**Extracted information:**
__________________________________________________

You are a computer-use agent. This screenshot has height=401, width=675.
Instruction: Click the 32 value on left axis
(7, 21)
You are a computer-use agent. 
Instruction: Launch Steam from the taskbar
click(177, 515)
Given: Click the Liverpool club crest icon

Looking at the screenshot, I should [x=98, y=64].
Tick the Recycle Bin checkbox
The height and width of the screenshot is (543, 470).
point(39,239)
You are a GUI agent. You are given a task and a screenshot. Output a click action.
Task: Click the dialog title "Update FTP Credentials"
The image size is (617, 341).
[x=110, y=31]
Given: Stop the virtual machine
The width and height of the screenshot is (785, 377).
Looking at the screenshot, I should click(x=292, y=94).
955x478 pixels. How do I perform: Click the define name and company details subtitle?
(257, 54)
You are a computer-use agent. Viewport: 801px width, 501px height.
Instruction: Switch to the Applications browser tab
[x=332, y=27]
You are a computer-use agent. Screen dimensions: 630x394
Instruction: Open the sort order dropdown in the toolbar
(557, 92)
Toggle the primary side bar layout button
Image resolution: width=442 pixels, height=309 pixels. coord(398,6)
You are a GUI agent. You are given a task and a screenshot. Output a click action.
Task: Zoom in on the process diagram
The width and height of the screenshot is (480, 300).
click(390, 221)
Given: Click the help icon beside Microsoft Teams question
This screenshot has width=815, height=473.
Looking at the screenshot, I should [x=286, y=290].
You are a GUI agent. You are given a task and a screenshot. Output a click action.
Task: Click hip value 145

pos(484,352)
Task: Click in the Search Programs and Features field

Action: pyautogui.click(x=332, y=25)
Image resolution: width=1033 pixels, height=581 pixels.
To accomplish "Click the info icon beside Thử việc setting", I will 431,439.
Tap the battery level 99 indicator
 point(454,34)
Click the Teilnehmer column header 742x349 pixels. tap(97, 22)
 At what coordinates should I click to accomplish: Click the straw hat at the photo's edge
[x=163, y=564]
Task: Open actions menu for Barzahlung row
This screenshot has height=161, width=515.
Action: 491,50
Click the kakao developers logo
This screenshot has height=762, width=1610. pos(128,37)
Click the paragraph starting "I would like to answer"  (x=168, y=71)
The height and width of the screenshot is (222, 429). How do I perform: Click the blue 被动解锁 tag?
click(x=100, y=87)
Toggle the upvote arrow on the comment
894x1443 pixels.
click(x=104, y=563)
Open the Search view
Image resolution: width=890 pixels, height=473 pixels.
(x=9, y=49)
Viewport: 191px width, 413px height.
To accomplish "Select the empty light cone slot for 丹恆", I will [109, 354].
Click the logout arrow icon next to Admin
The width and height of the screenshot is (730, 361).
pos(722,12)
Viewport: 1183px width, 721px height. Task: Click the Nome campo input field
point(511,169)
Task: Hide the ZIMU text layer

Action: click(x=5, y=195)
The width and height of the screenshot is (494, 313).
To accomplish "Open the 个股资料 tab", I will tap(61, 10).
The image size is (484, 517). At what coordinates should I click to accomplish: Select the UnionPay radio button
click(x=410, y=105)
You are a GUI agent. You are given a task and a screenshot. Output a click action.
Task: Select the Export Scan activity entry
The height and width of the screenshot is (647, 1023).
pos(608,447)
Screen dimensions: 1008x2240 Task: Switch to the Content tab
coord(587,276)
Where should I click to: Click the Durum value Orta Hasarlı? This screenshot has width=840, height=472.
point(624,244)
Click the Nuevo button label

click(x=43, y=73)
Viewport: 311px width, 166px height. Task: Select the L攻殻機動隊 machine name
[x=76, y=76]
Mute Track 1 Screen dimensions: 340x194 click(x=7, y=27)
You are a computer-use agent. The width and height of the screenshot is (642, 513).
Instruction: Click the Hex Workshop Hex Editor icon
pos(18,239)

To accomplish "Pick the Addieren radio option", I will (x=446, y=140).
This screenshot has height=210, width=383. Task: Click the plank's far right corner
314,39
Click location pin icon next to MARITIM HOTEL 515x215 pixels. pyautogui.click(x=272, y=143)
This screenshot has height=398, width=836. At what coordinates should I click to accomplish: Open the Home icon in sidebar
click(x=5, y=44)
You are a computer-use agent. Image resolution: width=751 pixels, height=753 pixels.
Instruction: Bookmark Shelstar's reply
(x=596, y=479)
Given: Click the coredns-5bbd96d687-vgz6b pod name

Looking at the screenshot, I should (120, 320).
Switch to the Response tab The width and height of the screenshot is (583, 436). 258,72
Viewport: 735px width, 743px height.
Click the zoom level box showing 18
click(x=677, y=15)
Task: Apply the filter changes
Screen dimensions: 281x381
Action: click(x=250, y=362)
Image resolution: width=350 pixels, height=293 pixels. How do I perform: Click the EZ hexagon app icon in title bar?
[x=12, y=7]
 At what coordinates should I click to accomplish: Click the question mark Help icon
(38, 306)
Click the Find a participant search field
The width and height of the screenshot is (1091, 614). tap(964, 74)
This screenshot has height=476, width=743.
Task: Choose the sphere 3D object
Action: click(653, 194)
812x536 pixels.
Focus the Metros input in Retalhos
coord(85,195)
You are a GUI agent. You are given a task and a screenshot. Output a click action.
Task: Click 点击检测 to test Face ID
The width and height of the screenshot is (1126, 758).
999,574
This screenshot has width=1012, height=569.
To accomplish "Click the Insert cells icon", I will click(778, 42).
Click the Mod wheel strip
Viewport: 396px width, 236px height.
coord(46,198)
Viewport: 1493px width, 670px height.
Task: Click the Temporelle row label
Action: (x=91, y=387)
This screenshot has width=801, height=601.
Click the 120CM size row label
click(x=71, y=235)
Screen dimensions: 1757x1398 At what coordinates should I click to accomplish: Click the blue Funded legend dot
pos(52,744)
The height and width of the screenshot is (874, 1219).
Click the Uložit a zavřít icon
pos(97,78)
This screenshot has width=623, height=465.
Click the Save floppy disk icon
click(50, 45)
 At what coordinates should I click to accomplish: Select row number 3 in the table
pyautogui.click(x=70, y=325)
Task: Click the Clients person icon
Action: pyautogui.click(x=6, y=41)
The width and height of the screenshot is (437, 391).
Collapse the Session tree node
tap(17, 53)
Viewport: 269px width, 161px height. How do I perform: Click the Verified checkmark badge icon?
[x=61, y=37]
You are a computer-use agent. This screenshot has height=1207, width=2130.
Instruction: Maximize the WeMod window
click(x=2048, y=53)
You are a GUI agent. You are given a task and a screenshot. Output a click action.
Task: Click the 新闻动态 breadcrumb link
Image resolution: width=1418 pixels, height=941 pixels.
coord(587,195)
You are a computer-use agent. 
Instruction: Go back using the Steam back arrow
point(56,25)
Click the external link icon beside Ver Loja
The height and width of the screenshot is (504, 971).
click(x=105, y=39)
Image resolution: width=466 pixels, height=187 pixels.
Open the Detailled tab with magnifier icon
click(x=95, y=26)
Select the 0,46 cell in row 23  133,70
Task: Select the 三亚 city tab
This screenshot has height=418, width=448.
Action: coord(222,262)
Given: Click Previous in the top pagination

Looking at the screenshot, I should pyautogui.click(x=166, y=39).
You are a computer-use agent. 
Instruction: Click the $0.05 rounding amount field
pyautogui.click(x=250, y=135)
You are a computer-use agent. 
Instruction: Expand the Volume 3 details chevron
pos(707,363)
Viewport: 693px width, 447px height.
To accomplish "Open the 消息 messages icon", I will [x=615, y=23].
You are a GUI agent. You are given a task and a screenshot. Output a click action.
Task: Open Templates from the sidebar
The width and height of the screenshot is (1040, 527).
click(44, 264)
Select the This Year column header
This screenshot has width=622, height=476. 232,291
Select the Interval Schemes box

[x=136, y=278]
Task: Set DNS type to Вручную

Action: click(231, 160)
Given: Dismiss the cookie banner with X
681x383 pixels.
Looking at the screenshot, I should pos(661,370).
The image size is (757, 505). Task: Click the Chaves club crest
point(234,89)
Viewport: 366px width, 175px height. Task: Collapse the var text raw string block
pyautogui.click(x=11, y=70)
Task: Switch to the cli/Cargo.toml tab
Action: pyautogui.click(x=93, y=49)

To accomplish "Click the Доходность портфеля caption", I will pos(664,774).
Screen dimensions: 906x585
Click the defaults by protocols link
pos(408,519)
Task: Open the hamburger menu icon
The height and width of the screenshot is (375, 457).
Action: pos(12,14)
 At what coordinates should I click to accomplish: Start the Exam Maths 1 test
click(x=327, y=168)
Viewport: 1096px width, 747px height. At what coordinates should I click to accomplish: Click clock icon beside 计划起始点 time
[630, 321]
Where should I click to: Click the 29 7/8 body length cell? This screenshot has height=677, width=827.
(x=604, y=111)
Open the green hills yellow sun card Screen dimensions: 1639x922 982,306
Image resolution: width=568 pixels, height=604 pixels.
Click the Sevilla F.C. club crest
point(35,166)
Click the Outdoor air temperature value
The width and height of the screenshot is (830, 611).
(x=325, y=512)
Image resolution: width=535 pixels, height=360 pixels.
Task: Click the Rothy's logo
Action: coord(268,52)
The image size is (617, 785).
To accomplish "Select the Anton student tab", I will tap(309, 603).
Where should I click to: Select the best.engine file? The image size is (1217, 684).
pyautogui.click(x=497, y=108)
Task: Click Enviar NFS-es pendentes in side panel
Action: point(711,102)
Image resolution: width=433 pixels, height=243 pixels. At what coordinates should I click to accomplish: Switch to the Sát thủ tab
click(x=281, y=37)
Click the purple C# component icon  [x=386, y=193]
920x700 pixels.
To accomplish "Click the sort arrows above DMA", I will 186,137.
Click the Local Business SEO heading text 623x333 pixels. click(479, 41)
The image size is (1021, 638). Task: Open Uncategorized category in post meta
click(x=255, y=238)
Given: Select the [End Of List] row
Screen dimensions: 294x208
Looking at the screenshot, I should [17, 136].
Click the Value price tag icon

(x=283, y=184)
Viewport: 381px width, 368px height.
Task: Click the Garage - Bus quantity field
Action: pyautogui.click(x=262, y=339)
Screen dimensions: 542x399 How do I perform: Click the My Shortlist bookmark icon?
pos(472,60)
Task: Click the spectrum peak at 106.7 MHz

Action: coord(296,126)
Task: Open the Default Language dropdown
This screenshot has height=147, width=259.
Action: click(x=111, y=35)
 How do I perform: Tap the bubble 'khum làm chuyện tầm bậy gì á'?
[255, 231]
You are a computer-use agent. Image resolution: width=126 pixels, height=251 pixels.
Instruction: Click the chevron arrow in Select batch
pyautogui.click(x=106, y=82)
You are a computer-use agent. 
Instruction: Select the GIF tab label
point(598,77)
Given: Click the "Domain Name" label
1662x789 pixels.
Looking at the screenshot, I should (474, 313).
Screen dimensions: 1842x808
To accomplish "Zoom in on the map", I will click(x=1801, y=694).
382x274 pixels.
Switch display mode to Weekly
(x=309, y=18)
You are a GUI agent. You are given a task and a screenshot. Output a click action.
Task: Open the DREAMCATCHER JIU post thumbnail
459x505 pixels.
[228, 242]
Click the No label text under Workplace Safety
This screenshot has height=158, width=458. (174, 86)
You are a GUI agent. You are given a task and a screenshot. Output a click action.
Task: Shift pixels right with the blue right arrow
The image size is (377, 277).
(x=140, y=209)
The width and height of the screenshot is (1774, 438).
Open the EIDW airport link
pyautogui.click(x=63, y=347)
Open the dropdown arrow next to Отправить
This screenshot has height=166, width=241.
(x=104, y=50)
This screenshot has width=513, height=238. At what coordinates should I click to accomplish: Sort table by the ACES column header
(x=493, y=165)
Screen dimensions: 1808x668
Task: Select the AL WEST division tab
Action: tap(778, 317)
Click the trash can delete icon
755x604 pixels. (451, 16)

__________________________________________________

**Problem description:** Tally the lines of the records that hold the word "menu" and output only the total.

**Output for this task:** 2